It started with an interesting question tweeted by @pilgrimdave81
I’ve seen on Cisco NX-OS that it’s preferring a (ospf->bgp) locally redistributed route over a learned EBGP route, until/unless you clear the route, then it correctly prefers the learned BGP one. Seems to be just ooo but don’t remember this being an issue?
Ignoring the “why would you get the same route over OSPF and EBGP, and why would you redistribute an alternate copy of a route you’re getting over EBGP into BGP” aspect, Peter Palúch wrote a detailed explanation of what’s going on and allowed me to copy into a blog post to make it more permanent:
I suspect that this may be a race condition. To BGP, a locally originated (includes locally redistributed) route is preferred to an eBGP-learned route. This is because locally originated BGP routes have the weight of 32768 while all others use weight 0 by default.

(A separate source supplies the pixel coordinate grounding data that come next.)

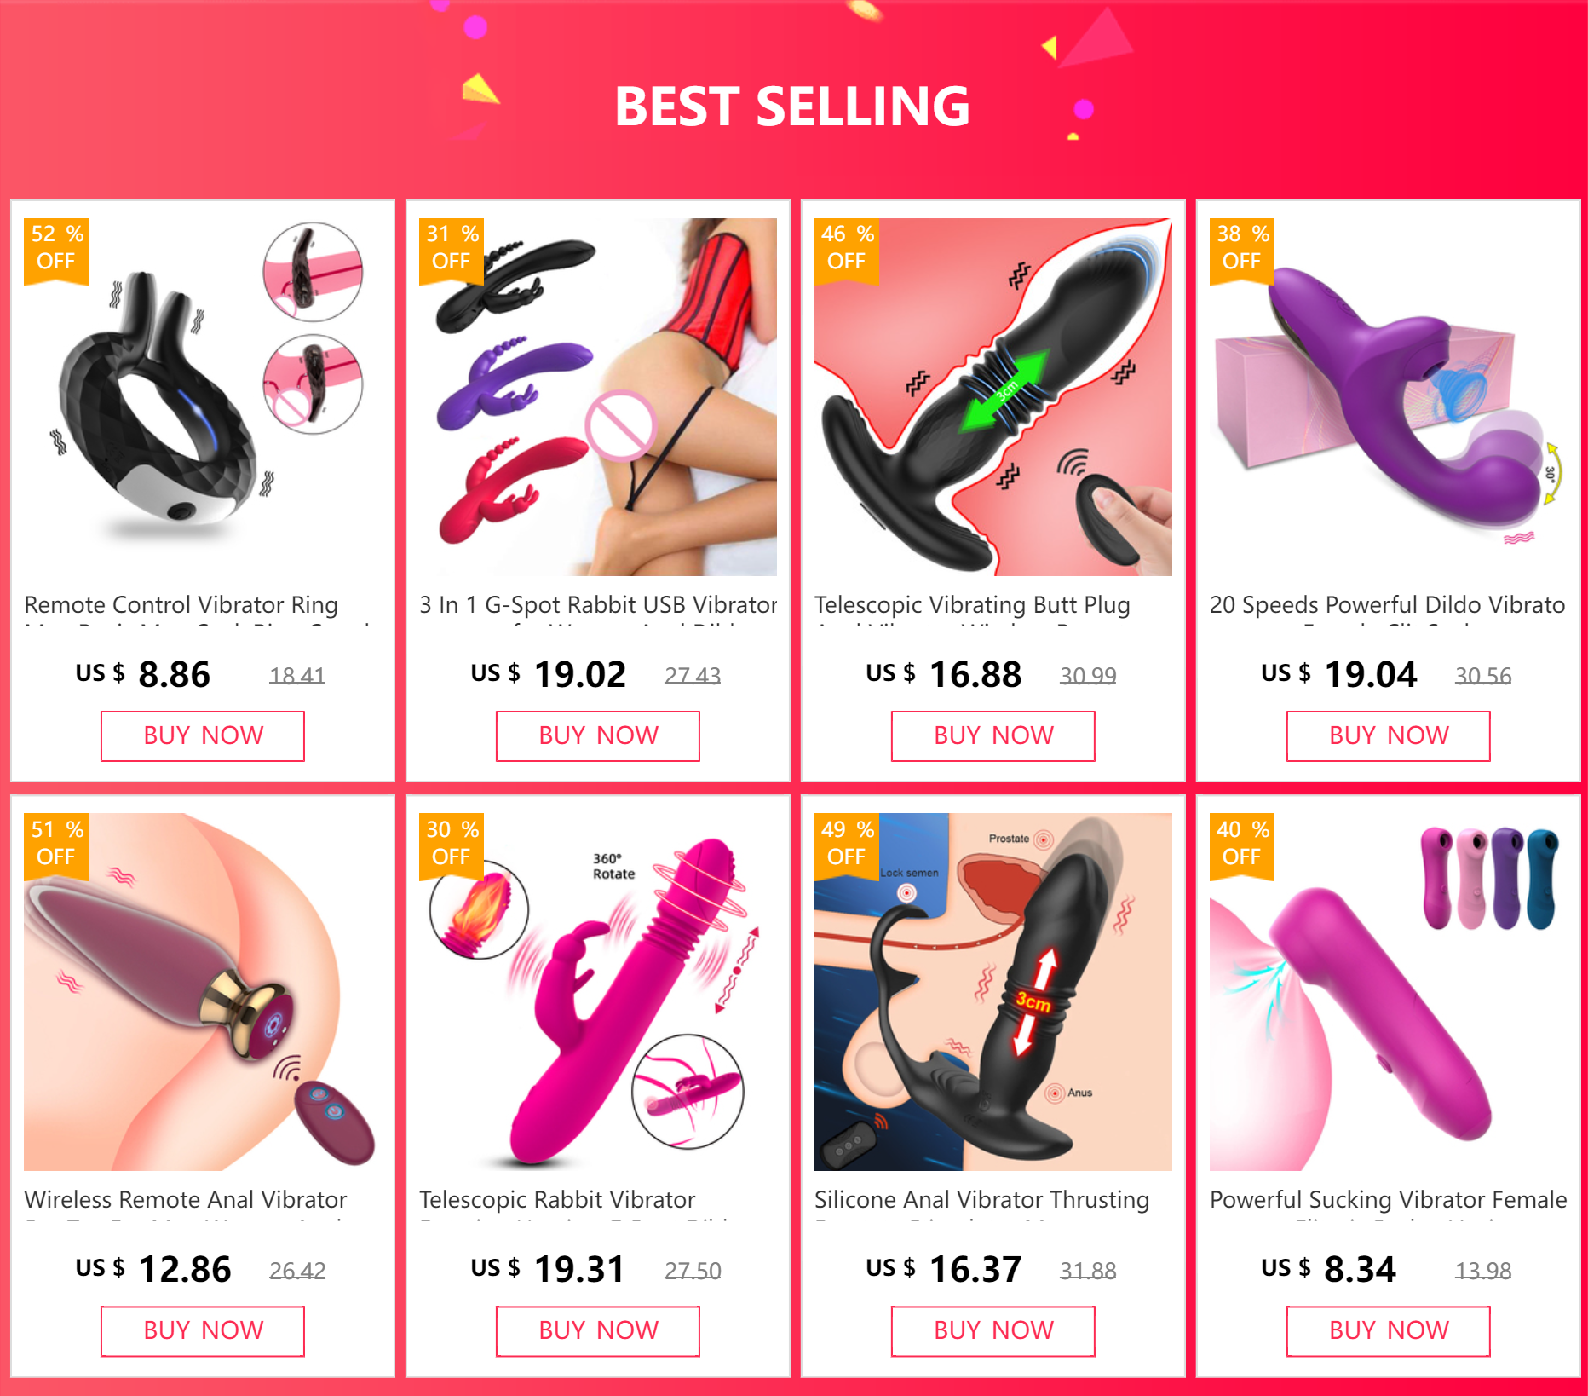Open the Telescopic Rabbit Vibrator title link
The width and height of the screenshot is (1588, 1396).
pos(557,1200)
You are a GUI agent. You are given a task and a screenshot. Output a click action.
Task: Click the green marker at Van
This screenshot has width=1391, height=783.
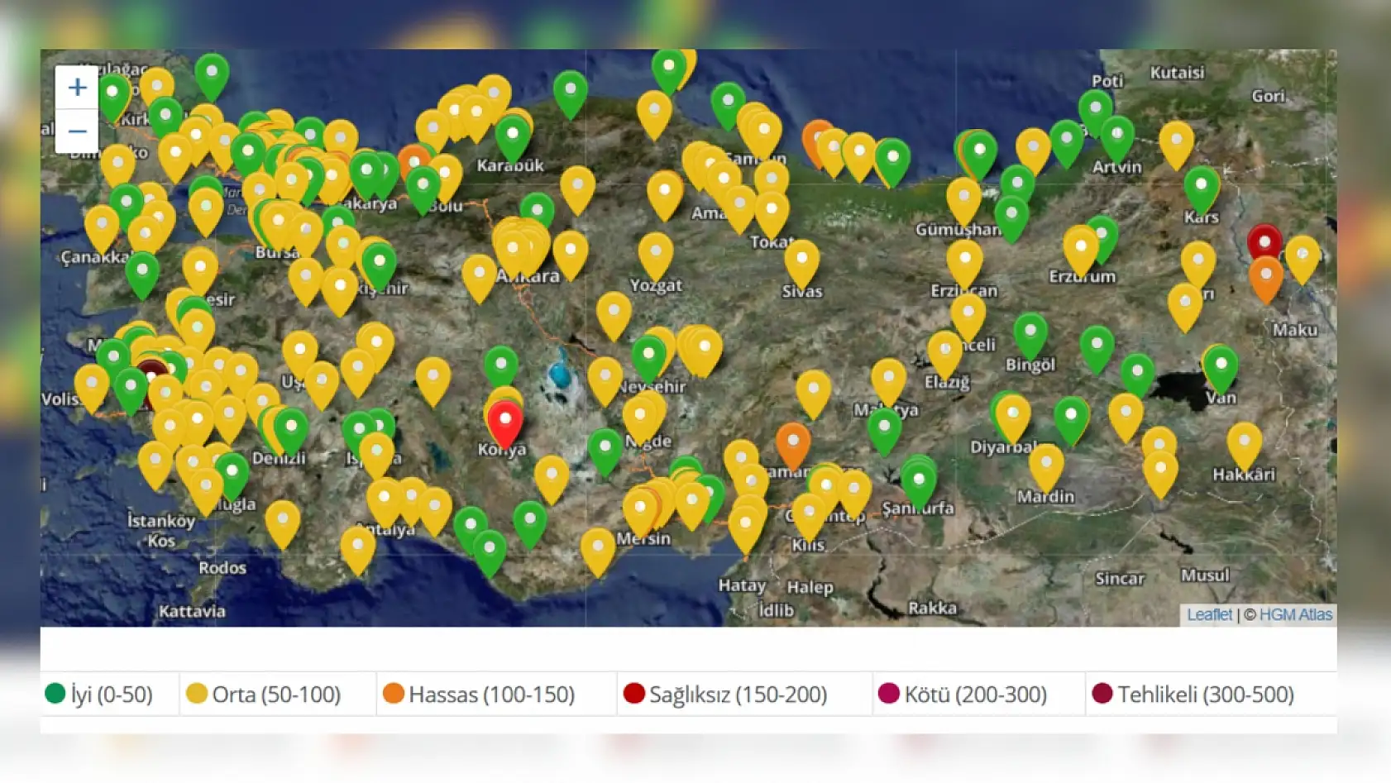click(x=1221, y=365)
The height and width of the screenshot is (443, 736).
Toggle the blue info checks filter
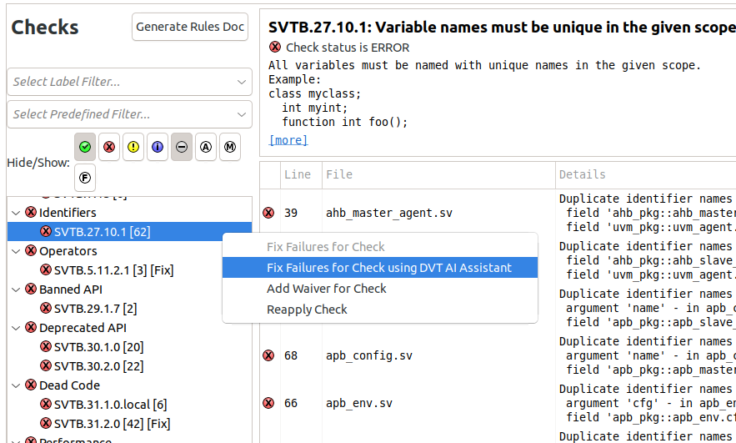click(158, 147)
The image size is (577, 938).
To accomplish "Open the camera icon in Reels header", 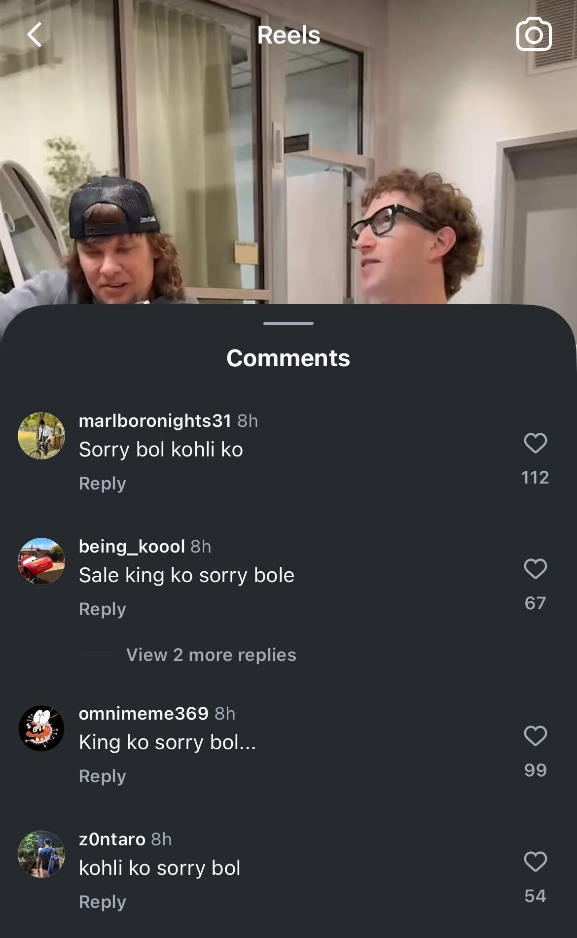I will click(534, 35).
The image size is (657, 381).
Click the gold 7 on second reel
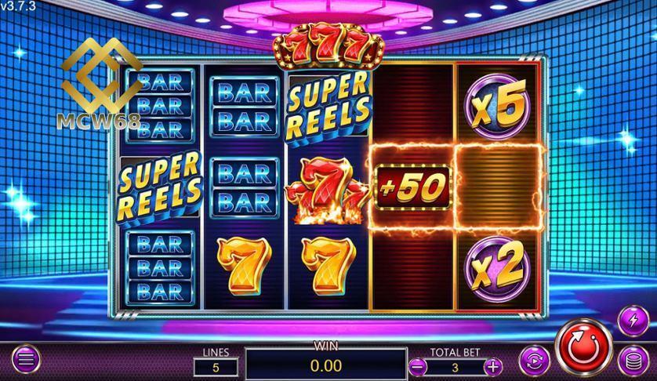(245, 267)
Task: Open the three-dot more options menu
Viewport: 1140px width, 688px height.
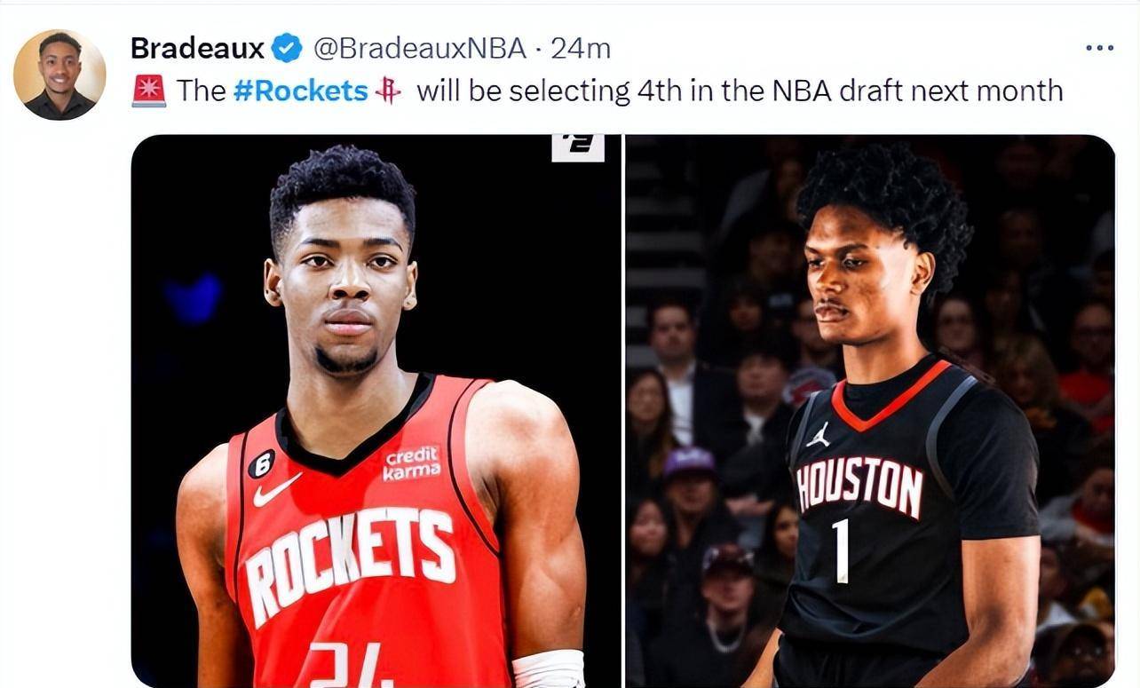Action: coord(1099,48)
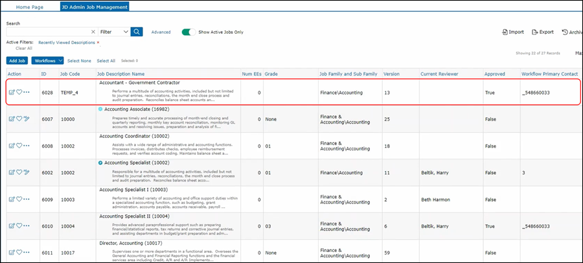Click the Select All link
The image size is (583, 263).
click(106, 60)
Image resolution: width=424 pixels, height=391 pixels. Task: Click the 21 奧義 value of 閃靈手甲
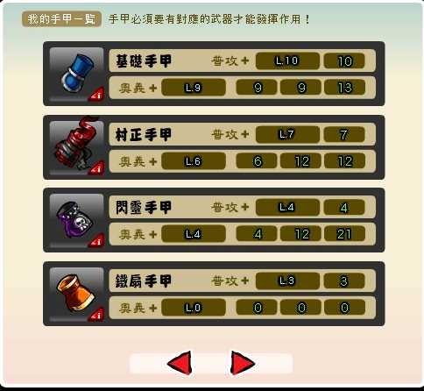pos(344,234)
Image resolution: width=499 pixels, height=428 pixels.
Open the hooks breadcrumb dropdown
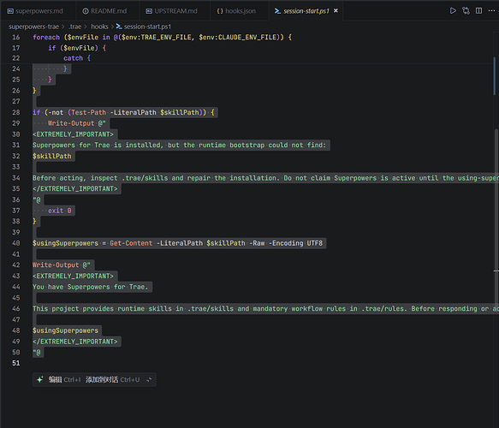pyautogui.click(x=99, y=27)
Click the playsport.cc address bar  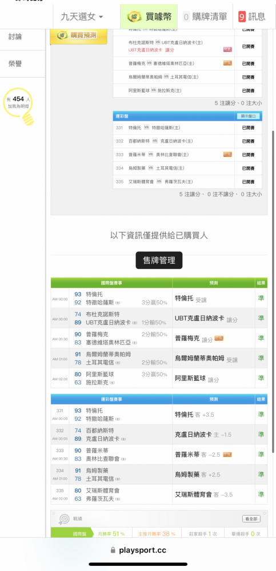coord(138,550)
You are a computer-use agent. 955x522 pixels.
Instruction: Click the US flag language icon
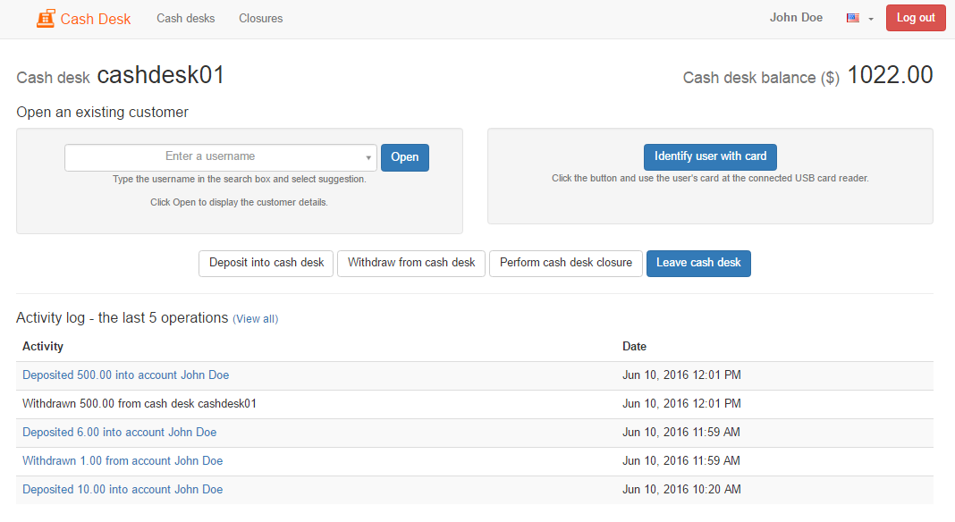(x=853, y=18)
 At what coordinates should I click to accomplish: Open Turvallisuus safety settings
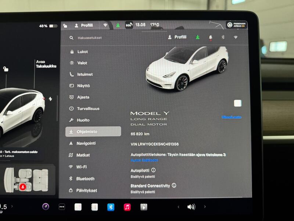pos(90,109)
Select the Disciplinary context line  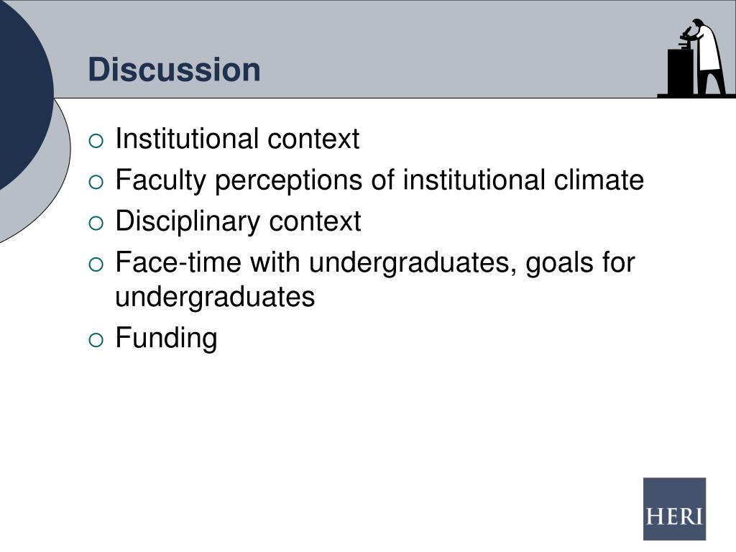238,221
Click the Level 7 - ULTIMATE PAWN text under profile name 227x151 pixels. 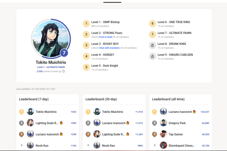click(x=51, y=67)
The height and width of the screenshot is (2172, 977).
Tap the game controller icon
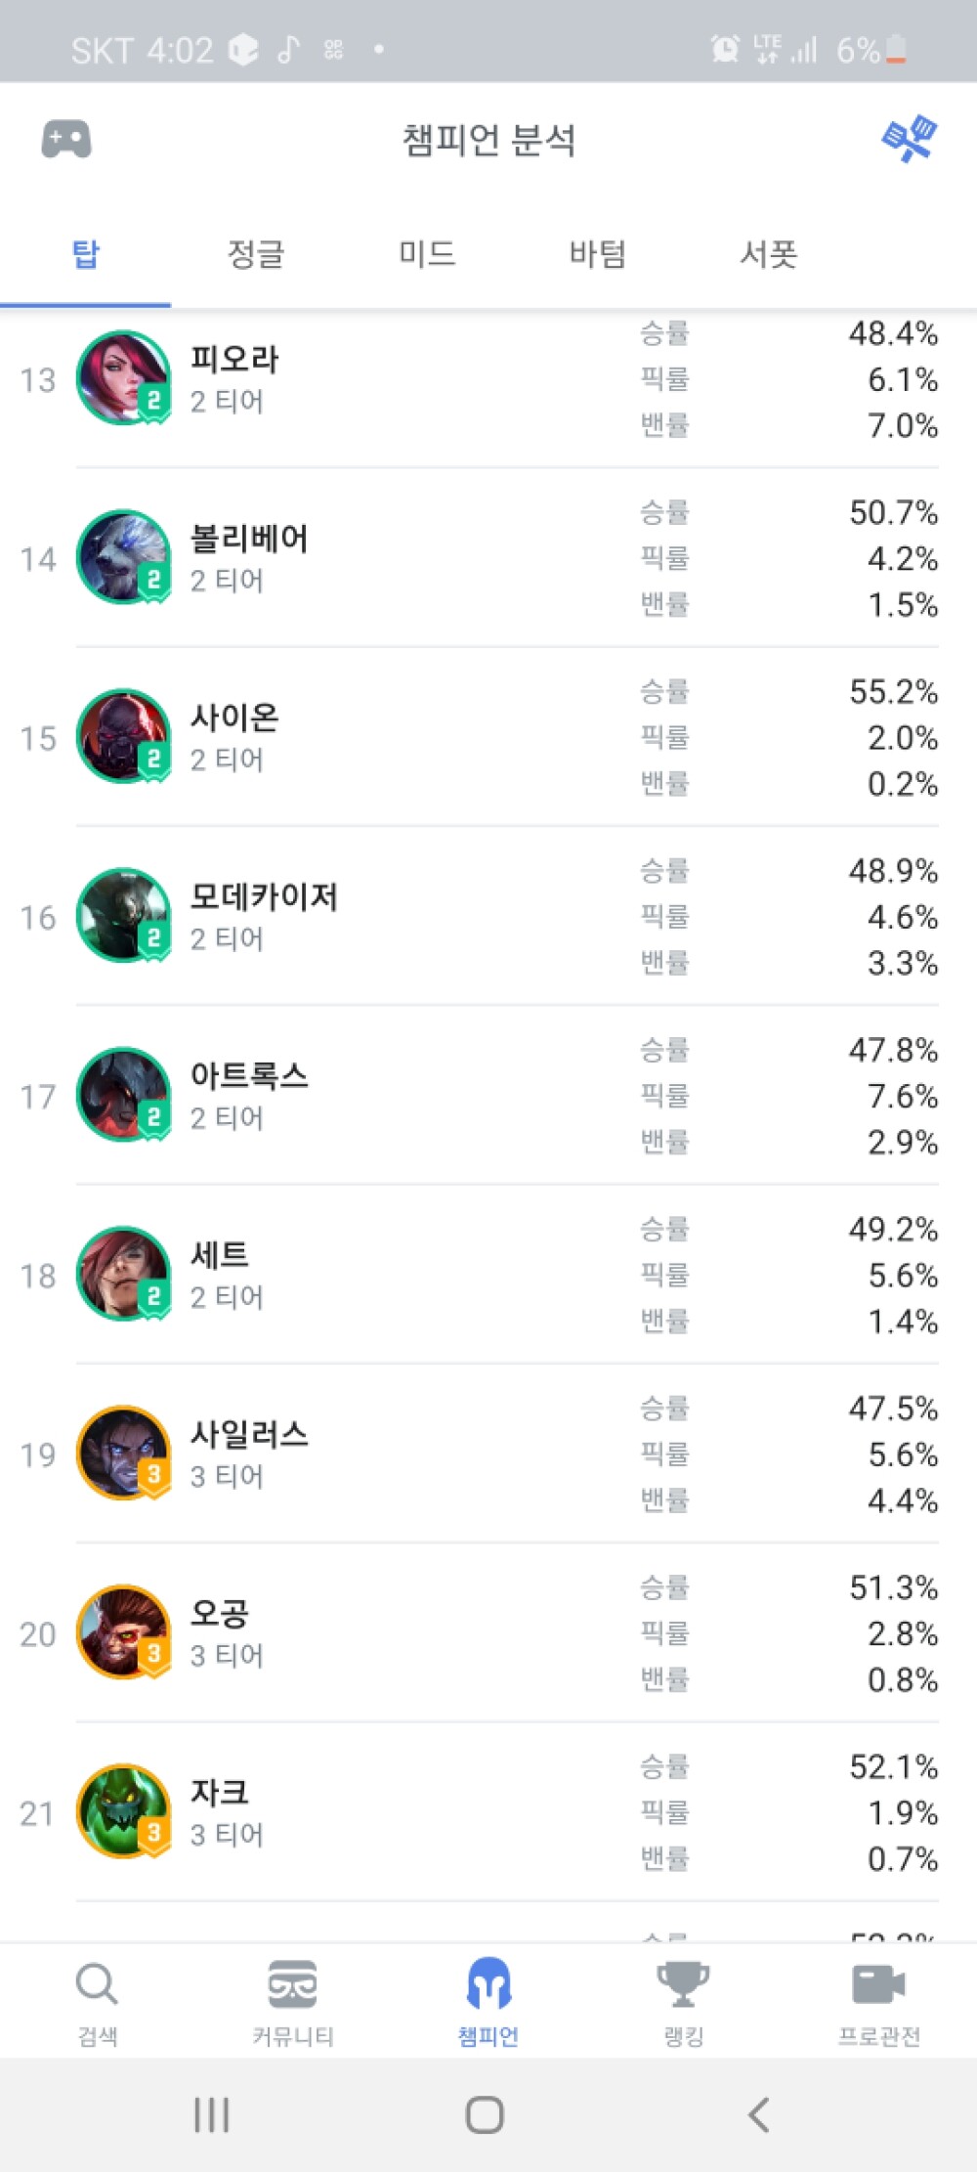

With this in mind, there are two possible scenarios:
RIB already contains the OSPF-learned route and BGP redistributes it before it learns the eBGP route. Then, even with the eBGP-learned route, BGP bestpath picks the locally originated one, so the OSPF route stays.
RIB does not contain the OSPF-learned route before BGP learns the eBGP route. Then the BGP bestpath picks the eBGP route (since there’s no alternative) and installs it into RIB with AD=20. Even if OSPF tries to offer its route to RIB later, it will fail due to AD=110. (3/4)
So based on the initial state (the OSPF-learned route being or not being in the RIB), we have two possible outcomes under otherwise identical configuration and conditions - hence, a race condition. Note that this would also happen with other IGPs redistributed into BGP.
Of course Peter was right, but pilgrimdave81 kept wondering about the underlying reasons for that behavior:
Yes, this is exactly what happens, and changing timing changes it, however I’d have thought it would work out that the “locally originated” bgp route actually came from an inferior source protocol and corrected itself?
Here’s Peter with another detailed explanation:
Assuming there is an “inferior source protocol” is the mistake here:
- OSPF has its route in RIB
- BGP redistributes it
- BGP decides the locally originated route is the best
- hence, no eBGP route can beat it based on BGP bestpath rules
BGP does not think speculatively: “If the route to redistribute would not be there, the eBGP route would win, and then it would win even over the OSPF route to redistribute since the AD is lower”. This kind of what-if decision making does not exist in routing protocols.
There are three moving parts here: BGP, OSPF, and RIB. Each one of them acts based on the momentary state. OSPF is really unperturbed – its SPF always produces the same result, regardless of what’s going on in BGP and RIB. At worst, its routes won’t be picked as best by RIB.
BGP, on the other hand, is the destination of the redistribution, and so its bestpath results depend on what routes are there to choose from. By default, in presence of a locally injected route, any other path will lose. The type of the chosen path also determines its AD.
And here’s the trick: If the timing allows to install an eBGP route in the RIB by BGP, then OSPF has no chance of beating it, so the BGP won’t ever see that there is another option for that route to consider. Essentially, from this point of view, BGP locks itself out.
The concept of an “inferior source protocol” is based on the AD, but neither OSPF nor BGP are in business of comparing ADs, ever. In the case of redistribution taking place, it’s actually BGP deciding that the OSPF route redistributed into BGP is better, due to weight.
AD of the routes offered to RIB by BGP is the result of the best path selection, not an input to it. If BGP decides that an iBGP variant is the best, then it’ll offer it to RIB with AD=200; if eBGP variant is the best, then with AD=20. AD comes as a consequence.
And as a universal rule, a protocol that redistributed into itself a route from another protocol won’t attempt to install that very same route back into RIB - because it could change its origin protocol, so the redistribution would no longer apply to it. It’d flap wildly.
Lesson learned: having too many moving parts results in interesting and hard-to-grasp behavior… more so when the details are implementation-specific as Jeff Tantsura detailed in a follow-up tweet:
Junos doesn’t differentiate (AD wise) between eBGP and iBGP routes, both have AD of 170 (OSPF 10/150), so IGP always wins (predictably). EOS, while supporting weight, doesn’t set it to higher value for redistributed routes.
In other words: a perfect scenario to troubleshoot when your network is down on a Sunday night. Don’t try to fix it by using BGP as the universal answer to life, the Universe and everything. Having a sane and simple design is a much better alternative.